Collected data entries
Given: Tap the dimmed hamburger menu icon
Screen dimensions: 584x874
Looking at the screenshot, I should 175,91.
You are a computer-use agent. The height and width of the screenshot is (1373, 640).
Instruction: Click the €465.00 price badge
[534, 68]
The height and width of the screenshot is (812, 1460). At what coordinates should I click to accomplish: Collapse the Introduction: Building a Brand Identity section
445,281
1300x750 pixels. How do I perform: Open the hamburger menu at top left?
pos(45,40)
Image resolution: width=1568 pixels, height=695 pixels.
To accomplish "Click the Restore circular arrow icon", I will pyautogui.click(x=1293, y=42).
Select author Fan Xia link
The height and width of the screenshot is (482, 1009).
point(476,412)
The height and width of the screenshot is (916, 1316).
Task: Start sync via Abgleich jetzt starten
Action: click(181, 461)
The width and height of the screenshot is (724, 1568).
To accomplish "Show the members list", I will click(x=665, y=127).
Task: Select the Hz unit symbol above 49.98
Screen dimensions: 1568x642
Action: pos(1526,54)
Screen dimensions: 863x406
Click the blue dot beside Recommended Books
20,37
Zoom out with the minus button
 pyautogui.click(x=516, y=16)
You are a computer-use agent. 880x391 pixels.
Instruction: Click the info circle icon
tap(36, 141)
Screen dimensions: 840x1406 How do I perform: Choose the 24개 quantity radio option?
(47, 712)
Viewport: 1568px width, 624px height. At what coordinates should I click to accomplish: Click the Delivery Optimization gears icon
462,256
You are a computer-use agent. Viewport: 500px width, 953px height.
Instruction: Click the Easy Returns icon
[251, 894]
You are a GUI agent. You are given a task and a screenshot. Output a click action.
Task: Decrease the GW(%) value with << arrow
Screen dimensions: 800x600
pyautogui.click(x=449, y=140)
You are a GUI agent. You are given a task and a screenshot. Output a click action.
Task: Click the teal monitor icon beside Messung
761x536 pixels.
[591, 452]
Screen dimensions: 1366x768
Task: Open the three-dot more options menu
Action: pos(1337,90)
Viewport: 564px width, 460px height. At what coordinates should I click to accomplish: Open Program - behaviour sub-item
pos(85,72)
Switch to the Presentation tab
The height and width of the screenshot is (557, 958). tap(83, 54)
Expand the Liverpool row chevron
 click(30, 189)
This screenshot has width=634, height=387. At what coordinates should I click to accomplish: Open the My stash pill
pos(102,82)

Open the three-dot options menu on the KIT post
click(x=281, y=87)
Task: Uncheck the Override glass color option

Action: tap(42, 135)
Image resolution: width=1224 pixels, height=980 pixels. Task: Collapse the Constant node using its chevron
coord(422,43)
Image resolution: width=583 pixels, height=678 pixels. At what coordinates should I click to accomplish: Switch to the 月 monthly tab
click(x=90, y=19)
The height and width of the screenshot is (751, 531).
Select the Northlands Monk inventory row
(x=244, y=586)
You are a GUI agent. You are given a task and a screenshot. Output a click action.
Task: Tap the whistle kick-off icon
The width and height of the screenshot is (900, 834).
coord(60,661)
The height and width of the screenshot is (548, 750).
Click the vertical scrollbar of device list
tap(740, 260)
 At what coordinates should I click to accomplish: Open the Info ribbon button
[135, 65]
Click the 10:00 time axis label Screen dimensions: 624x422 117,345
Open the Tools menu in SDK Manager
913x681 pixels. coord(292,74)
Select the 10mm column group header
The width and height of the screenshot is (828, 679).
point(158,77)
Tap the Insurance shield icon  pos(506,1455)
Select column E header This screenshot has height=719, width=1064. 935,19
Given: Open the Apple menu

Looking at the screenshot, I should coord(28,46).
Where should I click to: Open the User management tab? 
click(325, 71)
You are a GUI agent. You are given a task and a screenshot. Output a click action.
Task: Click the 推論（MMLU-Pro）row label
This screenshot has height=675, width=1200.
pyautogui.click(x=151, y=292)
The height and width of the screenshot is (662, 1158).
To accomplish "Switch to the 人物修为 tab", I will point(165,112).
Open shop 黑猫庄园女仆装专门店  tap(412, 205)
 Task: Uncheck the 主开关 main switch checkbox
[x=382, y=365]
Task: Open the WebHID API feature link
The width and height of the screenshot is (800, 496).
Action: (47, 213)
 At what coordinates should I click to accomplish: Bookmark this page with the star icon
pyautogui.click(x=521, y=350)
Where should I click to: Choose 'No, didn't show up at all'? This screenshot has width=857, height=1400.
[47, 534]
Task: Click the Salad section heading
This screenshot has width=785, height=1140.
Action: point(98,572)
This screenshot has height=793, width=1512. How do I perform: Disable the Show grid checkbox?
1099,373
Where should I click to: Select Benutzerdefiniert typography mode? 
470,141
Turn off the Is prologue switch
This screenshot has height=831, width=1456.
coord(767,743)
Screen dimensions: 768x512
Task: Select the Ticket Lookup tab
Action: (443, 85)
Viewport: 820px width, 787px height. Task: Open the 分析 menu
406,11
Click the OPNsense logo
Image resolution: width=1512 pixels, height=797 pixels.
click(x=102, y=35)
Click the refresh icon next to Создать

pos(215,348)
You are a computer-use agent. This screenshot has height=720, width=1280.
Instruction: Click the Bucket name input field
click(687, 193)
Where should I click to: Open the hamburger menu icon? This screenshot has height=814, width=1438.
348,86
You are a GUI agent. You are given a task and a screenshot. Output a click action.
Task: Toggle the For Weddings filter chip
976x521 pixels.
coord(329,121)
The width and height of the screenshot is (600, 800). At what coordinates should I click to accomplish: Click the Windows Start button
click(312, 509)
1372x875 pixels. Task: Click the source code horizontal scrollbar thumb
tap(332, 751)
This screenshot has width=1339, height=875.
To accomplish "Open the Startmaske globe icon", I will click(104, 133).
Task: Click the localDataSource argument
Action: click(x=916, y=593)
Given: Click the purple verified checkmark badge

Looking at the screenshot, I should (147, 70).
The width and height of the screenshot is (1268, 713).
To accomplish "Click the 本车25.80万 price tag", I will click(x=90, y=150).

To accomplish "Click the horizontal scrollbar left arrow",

§ **Work to complete**
The lines above, starting at the one with "Screen dimensions: 800x600" and ending at the one with "Click the 10:00", are the only ones to return, exactly as written.

§ **Expected answer**
Screen dimensions: 800x600
pyautogui.click(x=449, y=140)
You are a GUI agent. You are given a task and a screenshot. Output a click action.
Task: Click the teal monitor icon beside Messung
761x536 pixels.
[591, 452]
Screen dimensions: 1366x768
Task: Open the three-dot more options menu
Action: pos(1337,90)
Viewport: 564px width, 460px height. At what coordinates should I click to accomplish: Open Program - behaviour sub-item
pos(85,72)
Switch to the Presentation tab
The height and width of the screenshot is (557, 958). tap(83, 54)
Expand the Liverpool row chevron
 click(30, 189)
This screenshot has width=634, height=387. At what coordinates should I click to accomplish: Open the My stash pill
pos(102,82)

Open the three-dot options menu on the KIT post
click(x=281, y=87)
Task: Uncheck the Override glass color option

Action: tap(42, 135)
Image resolution: width=1224 pixels, height=980 pixels. Task: Collapse the Constant node using its chevron
coord(422,43)
Image resolution: width=583 pixels, height=678 pixels. At what coordinates should I click to accomplish: Switch to the 月 monthly tab
click(x=90, y=19)
The height and width of the screenshot is (751, 531).
Select the Northlands Monk inventory row
(x=244, y=586)
You are a GUI agent. You are given a task and a screenshot. Output a click action.
Task: Tap the whistle kick-off icon
The width and height of the screenshot is (900, 834).
coord(60,661)
The height and width of the screenshot is (548, 750).
Click the vertical scrollbar of device list
tap(740, 260)
 At what coordinates should I click to accomplish: Open the Info ribbon button
[135, 65]
Click the 10:00 time axis label Screen dimensions: 624x422 117,345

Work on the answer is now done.